University of the Pacific Men's Volleyball program to make comeback, hires coach after 13-year gap

Men's volleyball program returning to University of the Pacific

Thirteen years after being cut, the popular men's volleyball team is being added back as an official sport at the University of the Pacific.

The Pacific Tigers men's volleyball program was discontinued after 2014. Now, it's making a comeback.

"Programs today, the financial realities are there," athletic director Adam Tschuor said. "What we have to do, we're sharing the pie with the student-athletes now, which is a very divisive thing. I think it's a good thing, in terms of I think that they've earned that opportunity but it is an expense and where a lot of schools are cutting programs, we've found a way to grow and add. I hope more schools learn from that."

Pacific needed to figure out how to navigate the new D1 athletics era, and Tschuor said the impetus for this happened in May 2024 when the House settlement "hit that changed college athletics as we know it."

Tschuor said the talk is about money and revenue sharing with athletes, but a big change was going from scholarship caps to roster caps. 

"Private institutions, like us, that are reliant on enrollment, that became a problem," Tschuor said. "We were going to have to say goodbye to 30 student-athletes that were over and above the roster caps that we had. So, it became very difficult for us, funding-wise, and, along with the university, we didn't want to be a drain on enrollment."

Tschuor said they "embarked on a mission to investigate sports" with large roster caps and low overhead to make sense financially.

"Lo and behold, there were a couple of sports on that list that we had a history with," Tschuor said. "And the one that really shined the light for us was men's volleyball."

Tschuor hired Devin Young from BYU to lead the restarted volleyball program as its new head coach. Young is from Pennsylvania and made the BYU volleyball team as a walk-on. He actually played against Pacific in their final year.

"It's just so much excitement to have it renewed and coming back on campus, and honestly, I see so much potential out of this program," he said.

Young's goal is to get the team to be top 10, top 5 in the nation, admitting it's going to take some time but he thinks they can be a winning team.

Young talked about the growth of the sport in high school and said they just need more growth now in college for men's volleyball. Tschuor said there's big interest for U.S. volleyball, especially with the 2028 LA Summer Olympics right around the corner and said that this is a volleyball-rich space with kids playing club and high school in this region, the Bay Area and the Central Valley.

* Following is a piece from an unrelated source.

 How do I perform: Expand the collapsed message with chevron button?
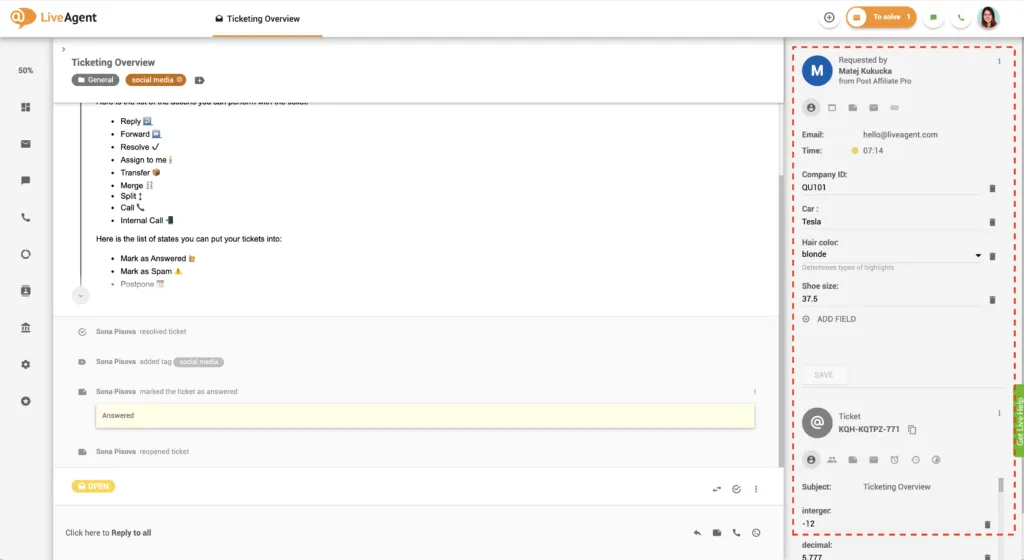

"Our history with the sport itself and we've got LA 28 coming up, we had a great support with USA Volleyball to bring this sport back, so it's really impactful, not just for the region, for our alumni base, and for our communities," Tschuor said. "But when you look at our history with women's volleyball, it's our only sport we've won national titles in."

The USA Volleyball Foundation, First Point Volleyball and East Coast Volleyball gave a $250,000 grant to support the new program.

Coach Young is not only excited about volleyball, but also about coaching 18 young men to be contributors to society.

"Sport, and volleyball in particular, especially being such a team-oriented sport, it teaches so many life lessons that we can build young men into men who are going to go out and contribute to the world," Young said.

Pacific Volleyball alumni are already rallying to support the new team, which plays its first match in the spring of 2027.

Tschuor said men's volleyball is one of four sports they've added in the last two years.